I launched our Cloud Ridge ePostcard Blog in late March of 2020, as the unfolding tragedy of the COVID-19 pandemic encircled the globe in a shroud of sadness. With the help of our skilled webmaster, Clyde Lovett, I wanted to provide a respite from the daily news cycle with a much-needed reminder of the beautiful complexity of the natural world. As most of you realize, however, we are also faced with another sort of pandemic–global climate change and its profound repercussions.

Much of my professional career as a naturalist, science writer, and photographer has focused on finding ways to bridge the ever-widening divide between humans and the natural world. Cloud Ridge’s natural history exploration program, led over the past 40 years by a multidisciplinary group of science experts, provided more than 6,000 people with life-changing educational experiences from the Arctic to the Antarctic. These ePostcards are my way of sharing what we learned with a broader audience. Passing the milestone of 100 ePostcards now and thankful for your comments, I have several more years of subjects swirling in my mind!

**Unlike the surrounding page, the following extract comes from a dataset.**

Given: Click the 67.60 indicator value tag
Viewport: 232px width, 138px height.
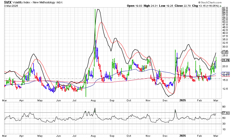Looking at the screenshot, I should click(226, 113).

With the exception of maps, archival image sources and guest photos, the majority of the photographs in these ePostcards are my own. I believe that photographs should tell a story, whether it is plant, animal or landscape. You’ll need to forgive a bit of anthropomorphism in my portrayals because I believe that humans, mammals, and birds often respond behaviorally to life events in similar ways—showing joy, grief, love, jealousy, anger and a range of emotions as diverse as our own. Debating whether nonhuman animals are capable of “consciousness, self-awareness, and empathy” misses the point and betrays our arrogance. Humans are animals. Observing these “humanlike behaviors” in other animals should remind us that we have far more evolutionary strands in common than we realize. To ignore this interconnectedness and our inherent role as environmental stewards is to risk bankrupting the natural world that all life depends on—including us.